Nous souhaitons également mettre fin au classement officiel des revues, ce qui ne veut absolument pas dire que nous pensons qu’elles se valent toutes. Mais, à partir du moment où vous institutionnalisez un classement, vous conférez un pouvoir exorbitant aux revues de rang 1. Les chercheurs sont alors obligés de se conformer à leurs exigences. Avec, pour conséquence, la fin de la diversité et une fermeture au monde.
La section 5, celle de sciences économiques, n’est-elle vraiment pas en mesure d’assurer cette pluralité ?
La solution idéale serait qu’il n’y ait qu’une seule section pluraliste. Or, ce n’est pas le cas. Aujourd’hui, il ne peut plus y avoir de débat scientifique équilibré et respectueux au sein de la section 5. Le courant néoclassique qui la domine ne supporte plus la contradiction. Ses méthodes sont supposées les seules scientifiques. Tant que la section 5 considérera que la qualité d’un chercheur se mesure au nombre d’articles publiés dans une liste de revues dites d’excellence, appartenant toutes au "mainstream", il ne pourra pas y avoir de pluralisme.
Il faut faire vite ! Du fait des départs à la retraite et de la nature des recrutements depuis quinze ans, dans un ou deux ans, il sera trop tard.

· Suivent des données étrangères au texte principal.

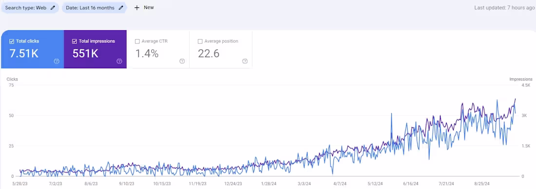Click the New filter button
The width and height of the screenshot is (536, 189).
(144, 7)
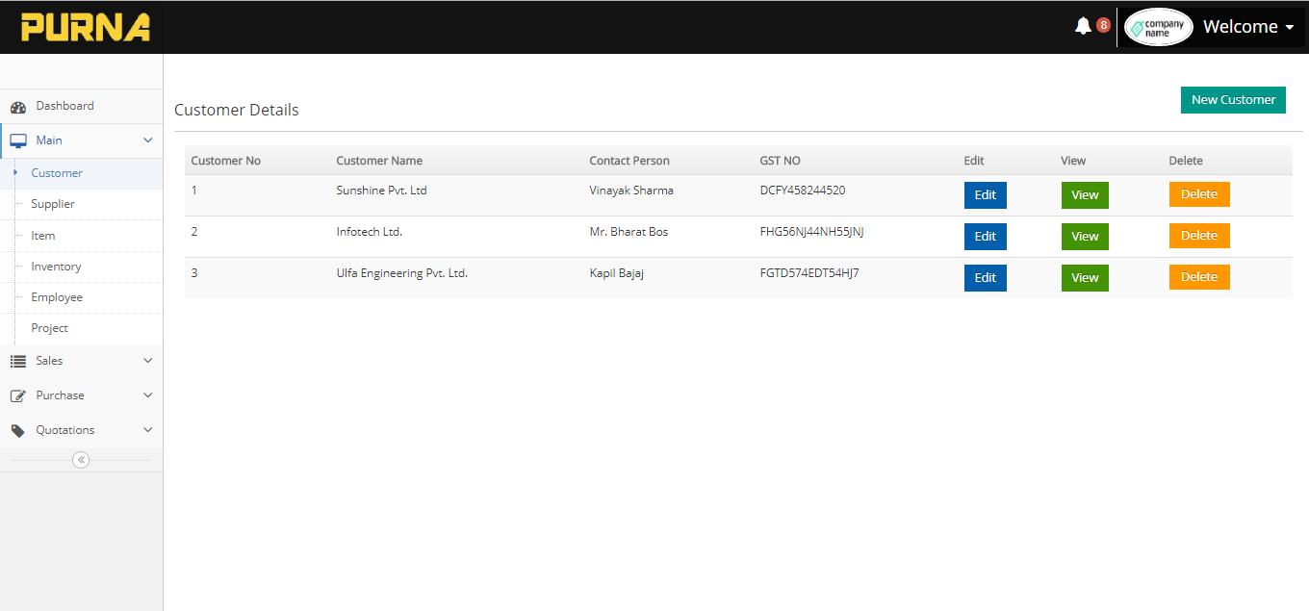1309x611 pixels.
Task: Collapse the sidebar using the double-arrow button
Action: (x=81, y=459)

Il n’y aura plus assez de professeurs hétérodoxes pour les directions de masters, ni pour les encadrements et les jurys de thèses. C’est donc la possibilité même d'un pluralisme scientifique en économie qui va disparaître.
Aujourd’hui, il ne peut plus y avoir de débat scientifique équilibré et respectueux au sein de la section 5.

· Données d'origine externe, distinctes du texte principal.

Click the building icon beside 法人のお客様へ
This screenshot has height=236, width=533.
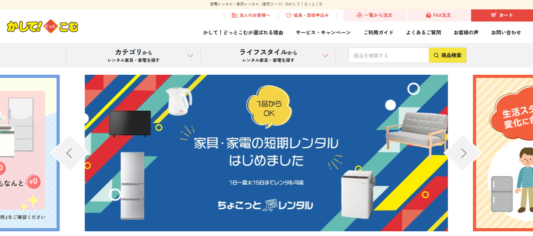[234, 15]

La création d'une nouvelle section en économie serait une réforme historique. Pour quelles raisons ?
Symboliquement, le fait d'ouvrir une nouvelle section est susceptible de créer un choc, y compris à l’étranger. La violence des réactions montre bien que nous touchons à un point sensible.
Tout le monde a remarqué l’aveuglement des économistes au moment de la crise de 2008. C'est en grande partie la conséquence de la position hégémonique du courant dominant. Lutter pour le pluralisme, c’est aussi permettre l’émergence d’un véritable débat public, indispensable au bon fonctionnement de nos démocraties. Aujourd’hui, il n’y a pas de réelles alternatives intellectuelles proposées aux gouvernements.
La discipline économique est dans une impasse. Elle est en train de mourir de son resserrement autour d’une approche formaliste et "techniciste", axée sur les statistiques et les modèles mathématiques. Il est urgent qu’elle accepte de s’ouvrir.
EducPros a proposé à des personnes opposées à la création d’une nouvelle section d’économie au CNU de débattre avec Olivier Favereau. Toutes ont décliné l’invitation. Pour Alain Ayong Le Kama, président de la section 5, "débattre avec un membre de l’Afep ne ferait que contribuer à ternir encore plus l’image de la discipline". Bruno Sire, président de l'université Toulouse 1, en tête de la contestation, ne voit pas l’intérêt de rouvrir un débat qui n’a pas lieu d’être. "La ministre a tranché, ce n’est donc plus la peine d’en discuter", déclare-t-il. Quant à l’Association française de sciences économiques (Afse), elle "ne souhaite pas apparaître comme un des tenants du débat", précise Alain Trannoy, son président.